Combined effects of microplastics and chemical contaminants on the organ toxicity of zebrafish (Danio rerio)

Microplastics contamination of the aquatic environment is considered a growing problem. The ingestion of microplastics has been documented for a variety of aquatic animals. Studies have shown the potential of microplastics to affect the bioavailability and uptake route of sorbed co-contaminants of different nature in living organisms. Persistent organic pollutants and metals have been the co-contaminants majorly investigated in this field. The combined effect of microplastics and sorbed co-contaminants in aquatic organisms still needs to be properly understood.

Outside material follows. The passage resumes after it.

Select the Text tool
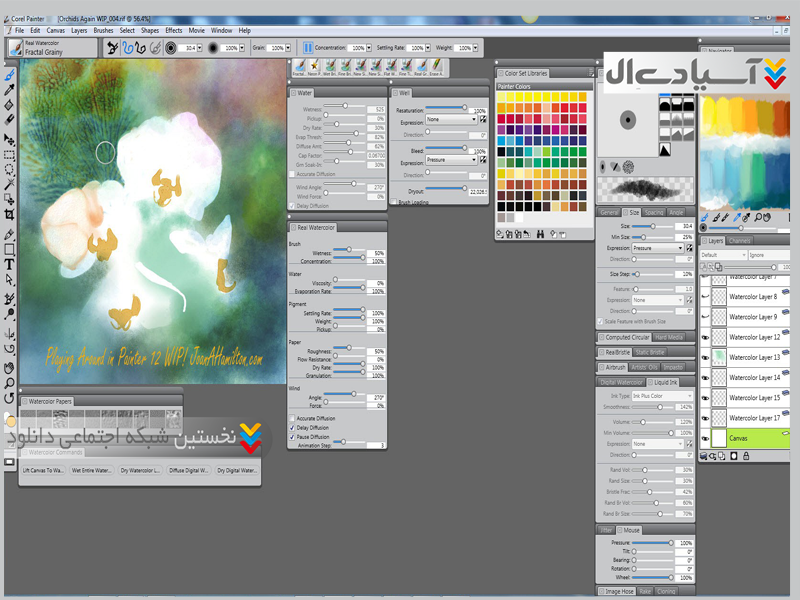800x600 pixels. (9, 264)
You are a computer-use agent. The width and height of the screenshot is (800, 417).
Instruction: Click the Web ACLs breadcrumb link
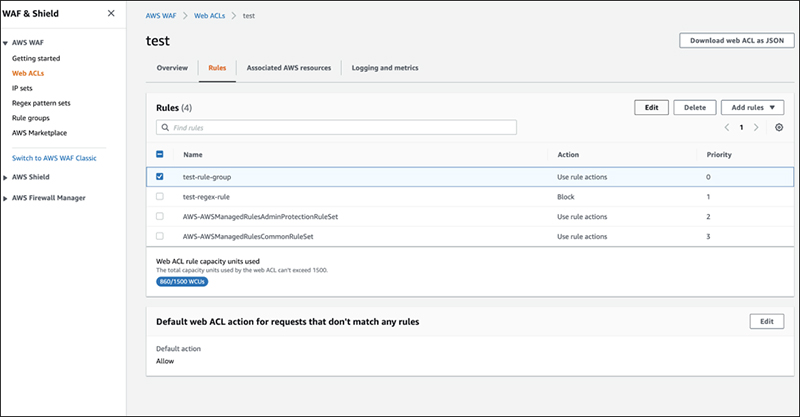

To address this, we have subjected zebrafish to four different feeds: A) untreated feed; B) feed supplemented with microplastics (LD-PE 125–250 µm of diameter); C) feed supplemented with 2% microplastics to which a mixture of PCBs, BFRs, PFCs and methylmercury were sorbed; and D) feed supplemented with the mixture of contaminants only. After 3 weeks of exposure fish were dissected and liver, intestine, muscular tissue and brain were extracted. After visual observation, evaluation of differential gene expression of some selected biomarker genes in liver, intestine and brain were carried out. Additionally, quantification of perfluorinated compounds in liver, brain, muscular tissue and intestine of some selected samples were performed. The feed supplemented with microplastics with sorbed contaminants produced the most evident effects especially on the liver. The results indicate that microplastics alone does not produce relevant effects on zebrafish in the experimental conditions tested; on the contrary, the combined effect of microplastics and sorbed contaminants altered significantly their organs homeostasis in a greater manner than the contaminants alone.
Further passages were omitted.